Block a Specific Tool
{
"name": "block-code-executor",
"description": "Block the code_executor tool in production",
"type": "context_aware",
"category": "dynamic-security",
"priority": 900,
"enabled": true,
"conditions": [
{"field": "context.tool_name", "operator": "equals", "value": "code_executor"}
],
"actions": [
{"type": "block", "config": {"reason": "Code execution not allowed in production"}}
]
}
Block Dangerous Tool Inputs
You can inspect individual fields within the tool's input arguments using the direct tool_input. prefix.
{
"name": "block-dangerous-sql",
"description": "Block destructive SQL commands via sql_query tool",
"type": "context_aware",
"category": "dynamic-security",
"priority": 900,
"enabled": true,
"conditions": [
{"field": "context.tool_name", "operator": "equals", "value": "sql_query"},
{"field": "tool_input.query", "operator": "contains", "value": "DROP TABLE"}
],
"actions": [
{"type": "block", "config": {"reason": "Destructive SQL operations blocked"}}
]
}
Require Approval for MCP Tools
{
"name": "approve-mcp-writes",
"description": "Route MCP tool calls through the HITL queue",
"type": "context_aware",
"category": "dynamic-compliance",
"priority": 900,
"enabled": true,
"conditions": [
{"field": "context.tool_type", "operator": "equals", "value": "mcp"},
{"field": "context.step_type", "operator": "equals", "value": "tool_call"}
],
"actions": [
{"type": "require_approval", "config": {"reason": "MCP tool calls require human approval", "severity": "medium"}}
]
}
Policy Evaluation Behavior
All active workflow-scoped policies are evaluated on every step gate check.
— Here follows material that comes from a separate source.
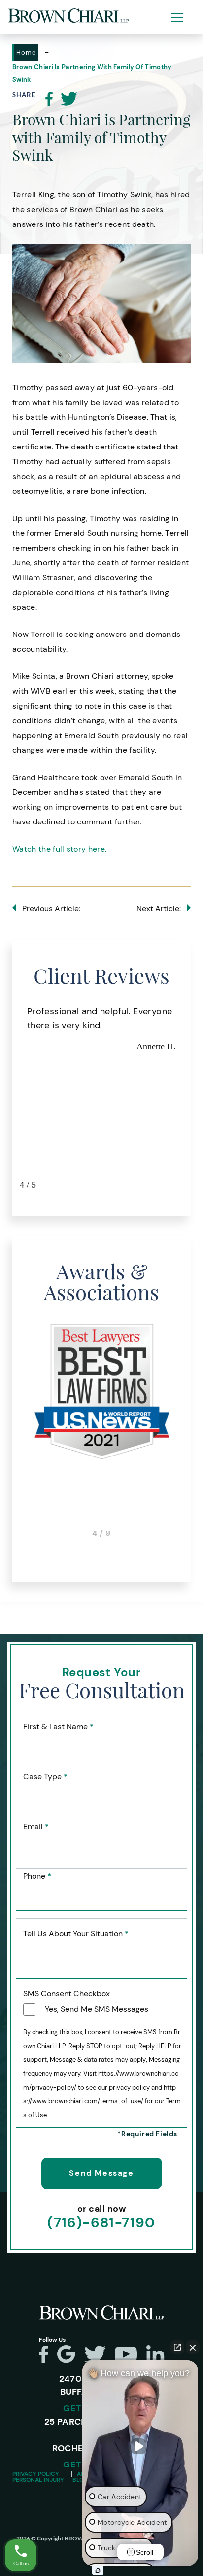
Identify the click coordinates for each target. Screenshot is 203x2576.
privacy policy (35, 2474)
When policies restrict a step, the engine checks if any matching policy specifies require_approval. If so, the decision is require_approval (giving a human the opportunity to override). Otherwise, the decision is block. Only when no matching policies restrict the step is the decision allow.
The step gate response always includes two lists: policies_evaluated (all policies that were checked) and policies_matched (policies whose conditions matched and contributed to the decision). This transparency helps with debugging why a step was allowed or blocked.